To the extent that the terms “include,” “have,” or the like is used in the description or the claims, such term is intended to be inclusive in a manner similar to the term “comprise” as “comprise” is interpreted when employed as a transitional word in a claim. The word “exemplary” is used herein to mean “serving as an example, instance, or illustration.” Any embodiment described herein as “exemplary” is not necessarily to be construed as preferred or advantageous over other embodiments.

A reference to an element in the singular is not intended to mean “one and only one” unless specifically stated, but rather “one or more.” All structural and functional equivalents to the elements of the various configurations described throughout this disclosure that are known or later come to be known to those of ordinary skill in the art are expressly incorporated herein by reference and intended to be encompassed by the subject technology. Moreover, nothing disclosed herein is intended to be dedicated to the public regardless of whether such disclosure is explicitly recited in the above description.
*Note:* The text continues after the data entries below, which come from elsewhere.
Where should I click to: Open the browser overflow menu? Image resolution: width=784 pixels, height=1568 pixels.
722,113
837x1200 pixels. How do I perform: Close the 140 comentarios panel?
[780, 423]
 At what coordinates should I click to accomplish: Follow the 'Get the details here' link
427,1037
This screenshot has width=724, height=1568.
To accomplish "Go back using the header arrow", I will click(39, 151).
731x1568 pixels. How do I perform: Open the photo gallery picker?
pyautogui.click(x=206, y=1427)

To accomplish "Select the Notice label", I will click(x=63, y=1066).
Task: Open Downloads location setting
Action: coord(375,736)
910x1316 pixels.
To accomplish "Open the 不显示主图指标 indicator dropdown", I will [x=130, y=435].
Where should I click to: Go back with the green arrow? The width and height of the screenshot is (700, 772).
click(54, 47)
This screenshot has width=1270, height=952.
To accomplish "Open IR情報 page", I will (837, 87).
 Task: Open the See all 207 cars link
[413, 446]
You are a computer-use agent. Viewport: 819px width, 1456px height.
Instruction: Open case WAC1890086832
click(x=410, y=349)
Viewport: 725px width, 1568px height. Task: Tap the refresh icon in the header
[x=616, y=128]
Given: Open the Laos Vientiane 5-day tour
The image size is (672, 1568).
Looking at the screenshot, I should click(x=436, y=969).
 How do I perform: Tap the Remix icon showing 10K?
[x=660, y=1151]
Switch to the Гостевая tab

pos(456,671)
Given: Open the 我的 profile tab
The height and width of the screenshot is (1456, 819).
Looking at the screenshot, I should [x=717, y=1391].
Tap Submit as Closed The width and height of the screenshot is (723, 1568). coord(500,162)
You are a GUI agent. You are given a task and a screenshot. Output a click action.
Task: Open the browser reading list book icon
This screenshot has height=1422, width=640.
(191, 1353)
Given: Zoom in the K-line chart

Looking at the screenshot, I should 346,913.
While this specification contains many specifics, these should not be construed as limitations on the scope of what may be claimed, but rather as descriptions of particular implementations of the subject matter. Certain features that are described in this specification in the context of separate embodiments can also be implemented in combination in a single embodiment. Conversely, various features that are described in the context of a single embodiment can also be implemented in multiple embodiments separately or in any suitable subcombination. Moreover, although features may be described above as acting in certain combinations and even initially claimed as such, one or more features from a claimed combination can in some cases be excised from the combination, and the claimed combination may be directed to a subcombination or variation of a subcombination.

The subject matter of this specification has been described in terms of particular aspects, but other aspects can be implemented and are within the scope of the following claims. For example, while operations are depicted in the drawings in a particular order, this should not be understood as requiring that such operations be performed in the particular order shown or in sequential order, or that all illustrated operations be performed to achieve desirable results. The actions recited in the claims can be performed in a different order and still achieve desirable results. As one example, the processes depicted in the accompanying figures do not necessarily require the particular order shown, or sequential order, to achieve desirable results. In certain circumstances, multitasking and parallel processing may be advantageous. Moreover, the separation of various system components in the aspects described above should not be understood as requiring such separation in all aspects, and it should be understood that the described program components and systems can generally be integrated together in a single software product or packaged into multiple software products. Other variations are within the scope of the following claims.